(Collection entries)
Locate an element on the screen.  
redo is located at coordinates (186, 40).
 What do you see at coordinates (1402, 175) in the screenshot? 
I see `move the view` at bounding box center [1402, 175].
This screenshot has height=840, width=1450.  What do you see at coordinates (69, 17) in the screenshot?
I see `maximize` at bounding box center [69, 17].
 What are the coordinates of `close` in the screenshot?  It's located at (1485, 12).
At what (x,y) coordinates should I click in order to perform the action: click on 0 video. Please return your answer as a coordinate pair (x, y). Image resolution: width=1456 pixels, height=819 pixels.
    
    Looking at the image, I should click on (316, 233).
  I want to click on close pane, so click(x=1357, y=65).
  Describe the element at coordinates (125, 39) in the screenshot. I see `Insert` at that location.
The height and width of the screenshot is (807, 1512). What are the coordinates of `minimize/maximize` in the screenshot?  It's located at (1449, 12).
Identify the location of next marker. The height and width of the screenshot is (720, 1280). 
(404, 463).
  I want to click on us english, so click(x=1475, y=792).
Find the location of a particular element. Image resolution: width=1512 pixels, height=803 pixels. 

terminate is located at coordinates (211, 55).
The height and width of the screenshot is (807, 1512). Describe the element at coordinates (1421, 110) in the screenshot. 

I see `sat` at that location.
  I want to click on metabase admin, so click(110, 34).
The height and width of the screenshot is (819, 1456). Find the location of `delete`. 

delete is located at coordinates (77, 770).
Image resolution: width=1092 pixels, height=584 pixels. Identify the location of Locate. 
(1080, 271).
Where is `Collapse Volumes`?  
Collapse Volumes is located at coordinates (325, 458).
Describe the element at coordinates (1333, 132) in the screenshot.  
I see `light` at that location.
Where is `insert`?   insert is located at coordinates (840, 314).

> _Work instructions_: Pick out each line of the records that contains the string "pixels" and copy those lines.

> _Answer to the task_:
At what (x,y) coordinates should I click in order to perform the action: click on 0 video. Please return your answer as a coordinate pair (x, y). Image resolution: width=1456 pixels, height=819 pixels.
Find the location of a particular element. Image resolution: width=1512 pixels, height=803 pixels. 
Image resolution: width=1092 pixels, height=584 pixels. Identify the location of Locate. 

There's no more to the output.